= Exercise goal =
Pick out every line in the records below that contains the word "Open", and copy each of those lines.

= Listing =

__________

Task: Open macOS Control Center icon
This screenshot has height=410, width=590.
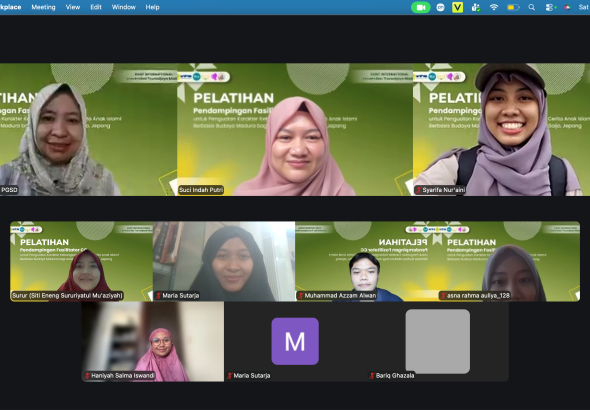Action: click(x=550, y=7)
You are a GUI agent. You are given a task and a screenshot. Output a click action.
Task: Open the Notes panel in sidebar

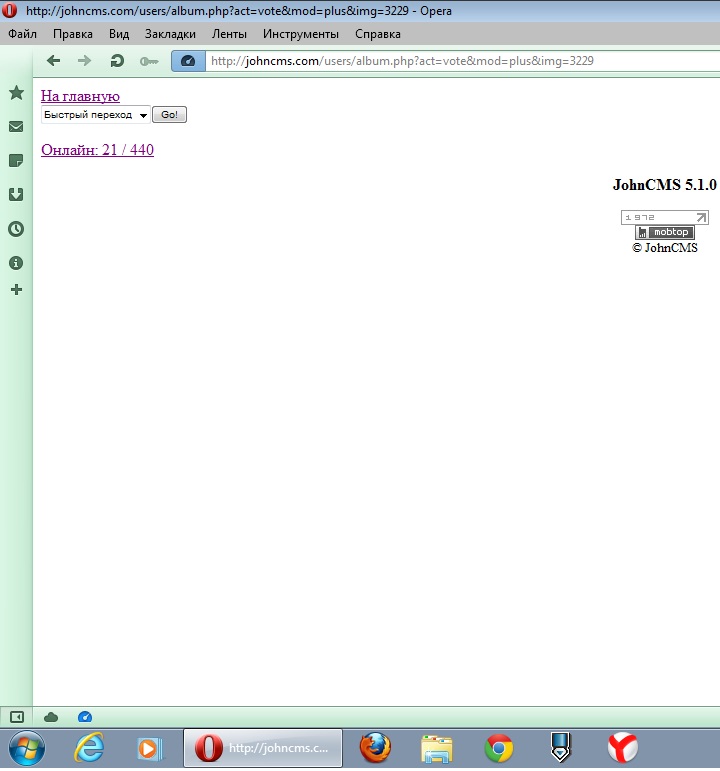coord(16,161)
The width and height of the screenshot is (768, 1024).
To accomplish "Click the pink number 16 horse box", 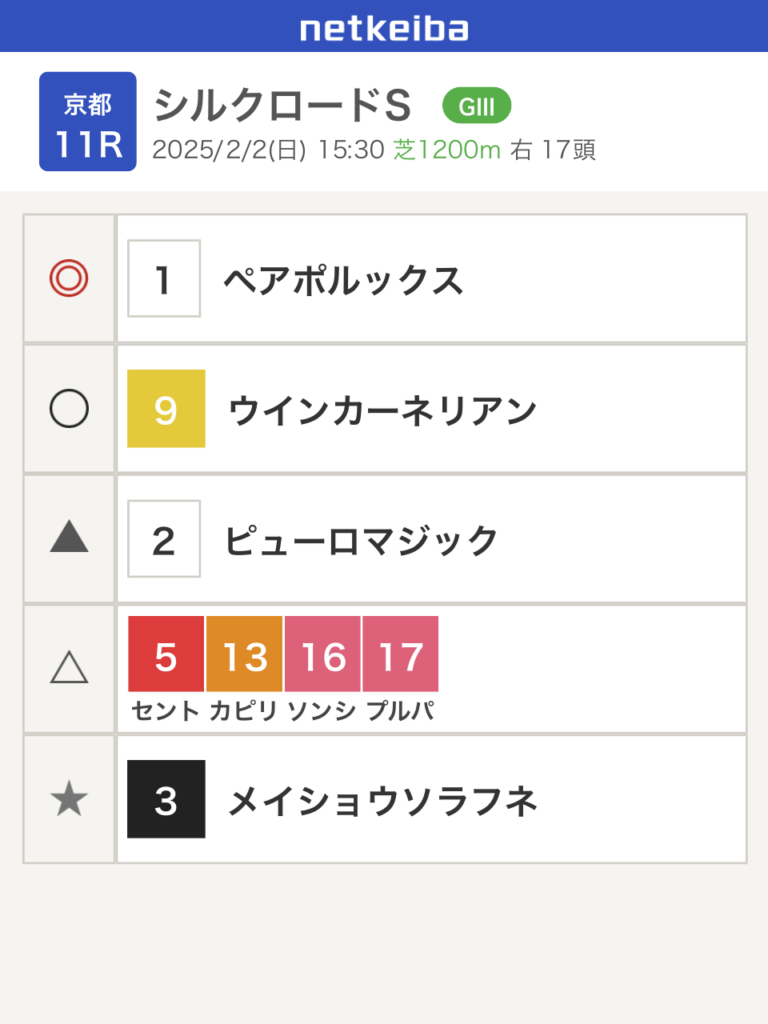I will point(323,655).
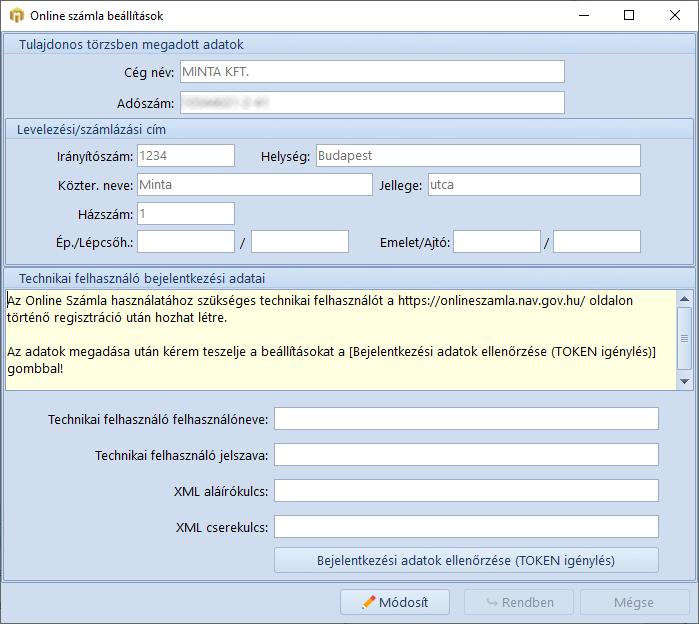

__________

= Output of the exercise =
Task: Open macOS Control Center icon
Task: Open the Notes panel in sidebar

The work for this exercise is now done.